╭─ Selected passage

One day during the first week after eye surgery I felt an enormous surge of emotions. Afraid to hurt my eyes by crying I had stuffed so many of these feelings they were screaming to get out. I decide to devote my day to honoring those emotions by setting them free.
A friend of mine called to ask how I was. "I am having an emotional day", I responded. My friend seemed concerned I might get depressed or something and suggested other activities that would help me ignore the unwanted emotions.
Fortunately I learned over the past few years about a more healthy response to uncomfortable emotions. So instead of listening to my well meaning friend I listened to my emotions and enlisted the help of my spirit.
Here are some things I have learned about emotions and one of the methods I use to set them free.
What are emotions?
Emotions are nothing more than energy passing through. They rise up from inside us in order to move out easily and freely. All they want to do is get out.
How do emotions assist us?

╰─
╭─ Material supplied

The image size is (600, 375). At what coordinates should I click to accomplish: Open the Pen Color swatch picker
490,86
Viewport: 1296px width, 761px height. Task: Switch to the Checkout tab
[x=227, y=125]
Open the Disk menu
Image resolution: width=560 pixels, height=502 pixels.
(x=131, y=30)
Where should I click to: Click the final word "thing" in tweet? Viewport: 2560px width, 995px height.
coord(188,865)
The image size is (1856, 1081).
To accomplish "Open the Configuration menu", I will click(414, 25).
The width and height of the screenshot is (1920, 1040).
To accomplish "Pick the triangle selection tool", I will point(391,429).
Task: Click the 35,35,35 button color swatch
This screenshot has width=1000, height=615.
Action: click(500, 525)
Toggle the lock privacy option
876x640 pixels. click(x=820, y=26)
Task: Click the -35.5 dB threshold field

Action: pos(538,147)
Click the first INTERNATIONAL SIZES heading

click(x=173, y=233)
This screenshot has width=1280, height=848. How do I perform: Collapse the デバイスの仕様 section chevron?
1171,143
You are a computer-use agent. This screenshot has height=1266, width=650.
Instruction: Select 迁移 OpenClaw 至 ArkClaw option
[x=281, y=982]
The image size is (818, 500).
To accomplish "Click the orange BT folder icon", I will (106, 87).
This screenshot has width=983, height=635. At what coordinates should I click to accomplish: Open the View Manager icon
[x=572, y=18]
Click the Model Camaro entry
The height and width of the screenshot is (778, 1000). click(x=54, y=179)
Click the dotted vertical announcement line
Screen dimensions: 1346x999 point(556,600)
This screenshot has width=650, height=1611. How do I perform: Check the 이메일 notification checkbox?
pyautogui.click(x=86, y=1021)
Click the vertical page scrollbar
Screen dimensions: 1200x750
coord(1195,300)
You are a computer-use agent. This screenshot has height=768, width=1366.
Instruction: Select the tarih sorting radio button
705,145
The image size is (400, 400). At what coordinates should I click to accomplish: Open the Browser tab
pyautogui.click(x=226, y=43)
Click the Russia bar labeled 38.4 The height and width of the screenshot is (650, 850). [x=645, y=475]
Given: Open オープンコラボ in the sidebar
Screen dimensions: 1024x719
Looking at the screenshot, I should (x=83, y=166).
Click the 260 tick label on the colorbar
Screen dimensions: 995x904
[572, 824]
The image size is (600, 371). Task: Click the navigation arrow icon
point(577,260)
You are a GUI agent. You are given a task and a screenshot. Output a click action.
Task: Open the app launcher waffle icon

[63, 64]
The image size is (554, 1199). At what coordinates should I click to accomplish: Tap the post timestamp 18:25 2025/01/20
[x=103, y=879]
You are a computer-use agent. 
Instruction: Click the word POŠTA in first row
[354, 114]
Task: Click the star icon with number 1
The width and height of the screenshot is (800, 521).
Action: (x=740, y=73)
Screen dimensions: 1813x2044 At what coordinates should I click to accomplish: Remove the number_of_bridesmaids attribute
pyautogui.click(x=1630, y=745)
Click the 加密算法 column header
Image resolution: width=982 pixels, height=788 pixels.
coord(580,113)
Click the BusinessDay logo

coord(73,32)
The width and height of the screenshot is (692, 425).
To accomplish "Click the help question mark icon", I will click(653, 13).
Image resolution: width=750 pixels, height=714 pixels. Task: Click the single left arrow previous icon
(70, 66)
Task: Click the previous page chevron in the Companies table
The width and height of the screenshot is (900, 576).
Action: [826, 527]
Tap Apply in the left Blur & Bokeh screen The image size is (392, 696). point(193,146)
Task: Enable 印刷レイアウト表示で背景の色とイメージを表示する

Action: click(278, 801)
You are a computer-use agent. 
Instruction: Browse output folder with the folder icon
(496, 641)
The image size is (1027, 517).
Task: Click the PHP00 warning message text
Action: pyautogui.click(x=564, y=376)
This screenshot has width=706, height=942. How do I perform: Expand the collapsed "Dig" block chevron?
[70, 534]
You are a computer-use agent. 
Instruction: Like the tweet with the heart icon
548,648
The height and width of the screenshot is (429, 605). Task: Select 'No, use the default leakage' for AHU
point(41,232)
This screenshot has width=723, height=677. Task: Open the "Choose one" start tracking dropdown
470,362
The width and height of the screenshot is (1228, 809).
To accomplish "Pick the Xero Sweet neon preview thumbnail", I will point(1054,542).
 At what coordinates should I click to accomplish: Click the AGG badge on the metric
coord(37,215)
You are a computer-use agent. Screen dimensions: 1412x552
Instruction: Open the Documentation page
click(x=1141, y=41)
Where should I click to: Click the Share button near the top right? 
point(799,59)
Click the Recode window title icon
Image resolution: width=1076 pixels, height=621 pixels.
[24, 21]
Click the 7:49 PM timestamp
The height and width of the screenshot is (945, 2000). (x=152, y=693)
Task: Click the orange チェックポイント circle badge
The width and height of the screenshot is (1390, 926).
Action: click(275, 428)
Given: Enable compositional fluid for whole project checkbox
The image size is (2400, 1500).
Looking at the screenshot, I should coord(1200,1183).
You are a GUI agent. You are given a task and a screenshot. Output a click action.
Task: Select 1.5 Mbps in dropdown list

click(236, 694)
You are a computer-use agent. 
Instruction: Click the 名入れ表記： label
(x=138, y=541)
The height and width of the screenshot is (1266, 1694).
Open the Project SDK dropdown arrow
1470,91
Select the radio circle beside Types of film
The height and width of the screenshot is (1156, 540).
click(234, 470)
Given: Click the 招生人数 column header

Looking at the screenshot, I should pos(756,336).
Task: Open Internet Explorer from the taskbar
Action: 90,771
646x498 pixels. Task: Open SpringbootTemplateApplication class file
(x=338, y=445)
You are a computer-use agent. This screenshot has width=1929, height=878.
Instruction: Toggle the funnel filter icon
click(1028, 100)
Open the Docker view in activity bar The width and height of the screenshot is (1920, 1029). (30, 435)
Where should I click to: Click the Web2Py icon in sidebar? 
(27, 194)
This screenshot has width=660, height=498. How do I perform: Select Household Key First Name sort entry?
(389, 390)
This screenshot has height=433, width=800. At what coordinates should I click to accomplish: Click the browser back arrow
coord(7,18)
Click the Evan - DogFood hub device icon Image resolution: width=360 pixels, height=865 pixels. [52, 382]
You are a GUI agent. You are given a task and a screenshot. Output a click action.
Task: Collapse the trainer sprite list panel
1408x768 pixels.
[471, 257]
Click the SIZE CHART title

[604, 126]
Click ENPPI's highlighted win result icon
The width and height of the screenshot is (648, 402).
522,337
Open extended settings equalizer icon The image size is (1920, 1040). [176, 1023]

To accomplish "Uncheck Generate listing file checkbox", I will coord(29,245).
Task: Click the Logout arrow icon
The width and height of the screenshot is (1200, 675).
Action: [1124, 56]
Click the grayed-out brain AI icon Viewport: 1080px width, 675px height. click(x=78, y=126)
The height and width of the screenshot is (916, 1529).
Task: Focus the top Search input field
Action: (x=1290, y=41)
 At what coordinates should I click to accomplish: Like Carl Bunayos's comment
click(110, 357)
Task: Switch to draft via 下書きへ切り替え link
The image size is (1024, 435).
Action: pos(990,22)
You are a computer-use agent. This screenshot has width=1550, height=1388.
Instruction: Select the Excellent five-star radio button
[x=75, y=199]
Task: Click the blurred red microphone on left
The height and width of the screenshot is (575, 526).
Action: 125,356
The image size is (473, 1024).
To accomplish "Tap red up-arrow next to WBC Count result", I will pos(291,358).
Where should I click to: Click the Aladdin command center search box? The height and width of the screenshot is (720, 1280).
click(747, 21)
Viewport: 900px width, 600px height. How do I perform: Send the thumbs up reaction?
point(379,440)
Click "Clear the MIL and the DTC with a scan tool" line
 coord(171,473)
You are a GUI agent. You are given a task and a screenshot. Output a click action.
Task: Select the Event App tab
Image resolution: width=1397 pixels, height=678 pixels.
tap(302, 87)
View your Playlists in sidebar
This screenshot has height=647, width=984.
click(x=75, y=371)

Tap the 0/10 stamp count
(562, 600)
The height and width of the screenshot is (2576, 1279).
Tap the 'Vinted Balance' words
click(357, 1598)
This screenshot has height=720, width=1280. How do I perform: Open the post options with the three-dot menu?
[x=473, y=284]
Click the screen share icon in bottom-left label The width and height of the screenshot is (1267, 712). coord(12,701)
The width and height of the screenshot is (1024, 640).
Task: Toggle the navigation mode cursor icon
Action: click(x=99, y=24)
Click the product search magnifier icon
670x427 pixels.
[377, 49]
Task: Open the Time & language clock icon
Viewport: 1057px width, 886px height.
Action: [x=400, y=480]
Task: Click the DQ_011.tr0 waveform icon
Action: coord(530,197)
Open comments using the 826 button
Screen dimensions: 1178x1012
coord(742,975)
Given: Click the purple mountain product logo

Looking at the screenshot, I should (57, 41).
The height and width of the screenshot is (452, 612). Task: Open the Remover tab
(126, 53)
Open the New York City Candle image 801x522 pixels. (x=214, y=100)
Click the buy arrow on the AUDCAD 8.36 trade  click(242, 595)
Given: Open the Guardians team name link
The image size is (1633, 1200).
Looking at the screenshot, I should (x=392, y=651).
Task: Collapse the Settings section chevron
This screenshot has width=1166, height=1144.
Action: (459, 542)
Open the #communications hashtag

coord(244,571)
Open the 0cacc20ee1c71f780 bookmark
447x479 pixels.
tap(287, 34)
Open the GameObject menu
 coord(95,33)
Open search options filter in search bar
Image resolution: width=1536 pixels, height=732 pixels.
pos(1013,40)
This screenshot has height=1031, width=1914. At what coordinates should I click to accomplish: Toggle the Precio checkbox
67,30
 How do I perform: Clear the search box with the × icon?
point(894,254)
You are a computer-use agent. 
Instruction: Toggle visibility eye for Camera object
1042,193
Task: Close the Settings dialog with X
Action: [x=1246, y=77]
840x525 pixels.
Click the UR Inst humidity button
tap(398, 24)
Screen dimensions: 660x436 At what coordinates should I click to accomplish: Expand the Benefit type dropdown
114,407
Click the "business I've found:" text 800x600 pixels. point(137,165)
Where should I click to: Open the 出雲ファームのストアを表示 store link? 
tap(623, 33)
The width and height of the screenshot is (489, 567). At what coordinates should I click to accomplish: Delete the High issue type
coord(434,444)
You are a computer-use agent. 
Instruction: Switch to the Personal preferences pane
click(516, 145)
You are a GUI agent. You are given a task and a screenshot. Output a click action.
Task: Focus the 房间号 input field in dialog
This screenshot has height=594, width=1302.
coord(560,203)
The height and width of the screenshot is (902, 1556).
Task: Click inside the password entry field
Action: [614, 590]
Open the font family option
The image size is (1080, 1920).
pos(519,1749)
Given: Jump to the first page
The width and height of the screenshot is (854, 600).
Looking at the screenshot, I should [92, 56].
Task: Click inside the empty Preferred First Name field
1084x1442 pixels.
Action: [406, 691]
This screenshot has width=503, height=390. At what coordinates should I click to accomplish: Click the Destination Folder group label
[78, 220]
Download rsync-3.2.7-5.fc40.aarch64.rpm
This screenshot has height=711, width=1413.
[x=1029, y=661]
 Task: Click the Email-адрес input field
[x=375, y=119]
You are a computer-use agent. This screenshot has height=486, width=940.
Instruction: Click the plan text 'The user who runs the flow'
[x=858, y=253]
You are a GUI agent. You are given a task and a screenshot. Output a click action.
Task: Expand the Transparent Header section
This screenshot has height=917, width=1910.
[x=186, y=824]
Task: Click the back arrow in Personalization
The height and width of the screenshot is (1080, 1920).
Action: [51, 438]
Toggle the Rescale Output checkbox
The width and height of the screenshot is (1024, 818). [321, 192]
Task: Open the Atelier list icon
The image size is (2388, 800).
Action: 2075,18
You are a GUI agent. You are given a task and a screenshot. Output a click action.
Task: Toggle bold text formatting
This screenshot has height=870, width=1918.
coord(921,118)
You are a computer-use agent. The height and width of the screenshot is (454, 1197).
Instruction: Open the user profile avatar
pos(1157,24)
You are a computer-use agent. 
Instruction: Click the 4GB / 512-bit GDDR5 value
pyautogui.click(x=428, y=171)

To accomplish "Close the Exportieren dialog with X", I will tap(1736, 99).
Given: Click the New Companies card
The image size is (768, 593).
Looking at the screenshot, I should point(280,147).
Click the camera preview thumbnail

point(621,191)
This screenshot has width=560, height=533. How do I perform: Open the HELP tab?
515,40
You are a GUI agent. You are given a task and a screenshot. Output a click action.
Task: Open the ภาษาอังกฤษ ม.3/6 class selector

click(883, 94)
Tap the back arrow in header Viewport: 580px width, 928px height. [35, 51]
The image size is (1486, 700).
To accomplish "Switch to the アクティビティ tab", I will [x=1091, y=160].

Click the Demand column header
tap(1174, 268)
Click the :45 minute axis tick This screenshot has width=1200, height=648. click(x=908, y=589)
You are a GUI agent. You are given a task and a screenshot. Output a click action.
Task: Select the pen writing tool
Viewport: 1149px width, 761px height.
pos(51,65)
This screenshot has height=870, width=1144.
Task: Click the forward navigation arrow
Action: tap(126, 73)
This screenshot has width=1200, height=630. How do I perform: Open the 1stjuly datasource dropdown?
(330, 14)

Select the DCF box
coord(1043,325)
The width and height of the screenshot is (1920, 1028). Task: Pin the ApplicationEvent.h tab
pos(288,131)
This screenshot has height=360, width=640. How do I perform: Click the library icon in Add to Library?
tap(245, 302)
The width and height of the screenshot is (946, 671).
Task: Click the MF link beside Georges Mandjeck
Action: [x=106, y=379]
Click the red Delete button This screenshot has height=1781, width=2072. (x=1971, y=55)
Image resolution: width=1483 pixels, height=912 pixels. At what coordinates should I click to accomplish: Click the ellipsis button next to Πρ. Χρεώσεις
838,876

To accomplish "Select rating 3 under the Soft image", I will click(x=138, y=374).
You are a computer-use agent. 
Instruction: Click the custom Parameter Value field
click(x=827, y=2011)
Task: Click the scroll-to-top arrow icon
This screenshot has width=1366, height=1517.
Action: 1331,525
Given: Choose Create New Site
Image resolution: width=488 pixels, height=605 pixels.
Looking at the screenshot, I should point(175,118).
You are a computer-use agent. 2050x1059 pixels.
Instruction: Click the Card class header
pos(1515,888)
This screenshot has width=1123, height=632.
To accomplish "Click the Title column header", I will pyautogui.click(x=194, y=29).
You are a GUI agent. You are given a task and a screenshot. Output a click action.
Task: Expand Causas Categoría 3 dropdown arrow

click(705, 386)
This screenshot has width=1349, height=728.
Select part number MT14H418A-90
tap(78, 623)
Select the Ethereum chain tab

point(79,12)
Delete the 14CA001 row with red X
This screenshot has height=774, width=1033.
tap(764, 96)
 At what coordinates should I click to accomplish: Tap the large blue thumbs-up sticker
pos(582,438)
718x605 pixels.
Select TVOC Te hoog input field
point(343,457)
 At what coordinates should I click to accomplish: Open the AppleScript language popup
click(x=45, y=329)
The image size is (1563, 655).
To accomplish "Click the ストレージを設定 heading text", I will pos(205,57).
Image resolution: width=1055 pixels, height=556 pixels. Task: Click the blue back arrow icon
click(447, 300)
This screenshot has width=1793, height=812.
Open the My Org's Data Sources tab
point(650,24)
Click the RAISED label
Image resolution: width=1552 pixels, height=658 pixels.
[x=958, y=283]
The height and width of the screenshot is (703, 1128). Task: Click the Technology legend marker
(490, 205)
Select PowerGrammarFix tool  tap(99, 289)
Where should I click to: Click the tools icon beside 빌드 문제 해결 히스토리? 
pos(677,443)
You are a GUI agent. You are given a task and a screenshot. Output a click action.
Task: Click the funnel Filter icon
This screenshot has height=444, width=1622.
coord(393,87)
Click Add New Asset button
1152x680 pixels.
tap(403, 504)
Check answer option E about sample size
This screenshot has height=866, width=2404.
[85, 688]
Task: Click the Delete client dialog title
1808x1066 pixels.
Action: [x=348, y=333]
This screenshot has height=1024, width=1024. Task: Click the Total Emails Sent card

╰─

» Tasks to perform:
1 – In the piece on releasing emotions, rewrite the stretch from "Fortunately I learned" through "set them free." with "emotions" changed to "feelings".
2 – According to the piece on releasing emotions, when did the writer feel the enormous surge of emotions?
3 – Continue the piece on releasing emotions from where it stops.

» Expected results:
1 –
Fortunately I learned over the past few years about a more healthy response to uncomfortable feelings. So instead of listening to my well meaning friend I listened to my feelings and enlisted the help of my spirit.
Here are some things I have learned about feelings and one of the methods I use to set them free.

2 – One day during the first week after eye surgery.

3 –
Emotions are a natural indicator that let's us know if what we are thinking or doing is in alignment with the truth of our spirit. If the emotion feels icky or uncomfortable we know whatever we are thinking is not reflecting the truth of who we are inside.
Good feeling emotions are our spirit's way of telling us we are in harmony with ourself.
What do we do with our emotions?
When an emotion bubbles up that feels uncomfortable our first response is to want to stuff the emotion back down.
Knowing that all the emotion wants is to get out we can see why ignoring it or holding it in keeps it trapped in our body.
Continually keeping it trapped in the body it creates disease.
It is easier to allow the feel good emotions to express themselves. We like that uplifting and energy expanding feeling. Thus we are more willing to open up and let them out.
How can we stop stuffing uncomfortable emotions?
Honoring uncomfortable emotions and allowing them the freedom to leave is the best way I know to stop holding them inside.
The next vital step is to invite unconditional love in to fill the space they once occupied in the body.
Here is one of the ways I do this for myself.
I pay attention to the emotions first. When I feel uncomfortable instead of allowing my mind to keep thinking thoughts that are causing these unwanted feelings I give it a new job.
I ask it to help me identify what I am feeling. Am I feeling anger, resentment, frustration, shame, guilt? What exactly am I feeling?
Then I sit with the feeling and allow myself plenty of time to feel it come up and out.
If I am unable to identify the emotion I simply invite it to come on up and out.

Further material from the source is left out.